((

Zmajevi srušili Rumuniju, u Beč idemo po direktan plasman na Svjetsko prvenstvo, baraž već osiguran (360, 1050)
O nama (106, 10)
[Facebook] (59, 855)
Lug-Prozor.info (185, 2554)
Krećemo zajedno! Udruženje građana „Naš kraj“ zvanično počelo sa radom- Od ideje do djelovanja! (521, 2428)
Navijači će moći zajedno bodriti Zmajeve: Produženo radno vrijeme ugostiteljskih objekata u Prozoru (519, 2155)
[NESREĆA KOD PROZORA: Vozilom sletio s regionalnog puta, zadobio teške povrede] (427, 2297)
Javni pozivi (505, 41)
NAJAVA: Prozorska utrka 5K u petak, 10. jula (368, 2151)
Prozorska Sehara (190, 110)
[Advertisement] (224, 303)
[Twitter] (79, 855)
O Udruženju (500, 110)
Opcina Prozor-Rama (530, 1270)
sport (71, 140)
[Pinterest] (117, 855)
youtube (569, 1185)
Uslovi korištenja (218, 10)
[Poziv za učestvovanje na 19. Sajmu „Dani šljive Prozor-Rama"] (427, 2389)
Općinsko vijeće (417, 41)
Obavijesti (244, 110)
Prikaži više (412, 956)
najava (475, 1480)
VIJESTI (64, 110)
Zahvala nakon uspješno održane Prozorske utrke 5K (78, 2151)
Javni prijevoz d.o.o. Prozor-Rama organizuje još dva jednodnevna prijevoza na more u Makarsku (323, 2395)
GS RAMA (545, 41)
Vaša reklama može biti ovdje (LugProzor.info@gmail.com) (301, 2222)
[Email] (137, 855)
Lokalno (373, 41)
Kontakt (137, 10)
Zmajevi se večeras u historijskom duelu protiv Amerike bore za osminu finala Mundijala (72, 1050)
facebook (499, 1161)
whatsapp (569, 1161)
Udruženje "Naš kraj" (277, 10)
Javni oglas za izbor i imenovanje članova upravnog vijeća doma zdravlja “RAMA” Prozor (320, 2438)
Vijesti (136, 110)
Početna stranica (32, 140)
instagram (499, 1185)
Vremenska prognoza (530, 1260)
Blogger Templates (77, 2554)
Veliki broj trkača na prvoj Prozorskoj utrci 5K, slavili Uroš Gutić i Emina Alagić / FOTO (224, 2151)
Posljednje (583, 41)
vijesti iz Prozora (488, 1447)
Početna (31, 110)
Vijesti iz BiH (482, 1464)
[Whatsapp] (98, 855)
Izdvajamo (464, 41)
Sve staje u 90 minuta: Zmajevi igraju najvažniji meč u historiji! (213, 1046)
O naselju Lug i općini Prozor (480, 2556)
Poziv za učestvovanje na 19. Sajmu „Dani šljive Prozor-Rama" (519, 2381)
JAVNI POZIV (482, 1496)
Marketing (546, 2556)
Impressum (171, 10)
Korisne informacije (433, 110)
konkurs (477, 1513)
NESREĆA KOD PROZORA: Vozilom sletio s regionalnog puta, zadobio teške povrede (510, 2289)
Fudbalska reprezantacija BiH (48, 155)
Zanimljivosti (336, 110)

))

* [Exercise]:
Nothing but the lines from the start of the data through the line holding "Zahvala nakon uspješno" should be restated, and each one exactly.

* [Response below]:
Zmajevi srušili Rumuniju, u Beč idemo po direktan plasman na Svjetsko prvenstvo, baraž već osiguran (360, 1050)
O nama (106, 10)
[Facebook] (59, 855)
Lug-Prozor.info (185, 2554)
Krećemo zajedno! Udruženje građana „Naš kraj“ zvanično počelo sa radom- Od ideje do djelovanja! (521, 2428)
Navijači će moći zajedno bodriti Zmajeve: Produženo radno vrijeme ugostiteljskih objekata u Prozoru (519, 2155)
[NESREĆA KOD PROZORA: Vozilom sletio s regionalnog puta, zadobio teške povrede] (427, 2297)
Javni pozivi (505, 41)
NAJAVA: Prozorska utrka 5K u petak, 10. jula (368, 2151)
Prozorska Sehara (190, 110)
[Advertisement] (224, 303)
[Twitter] (79, 855)
O Udruženju (500, 110)
Opcina Prozor-Rama (530, 1270)
sport (71, 140)
[Pinterest] (117, 855)
youtube (569, 1185)
Uslovi korištenja (218, 10)
[Poziv za učestvovanje na 19. Sajmu „Dani šljive Prozor-Rama"] (427, 2389)
Općinsko vijeće (417, 41)
Obavijesti (244, 110)
Prikaži više (412, 956)
najava (475, 1480)
VIJESTI (64, 110)
Zahvala nakon uspješno održane Prozorske utrke 5K (78, 2151)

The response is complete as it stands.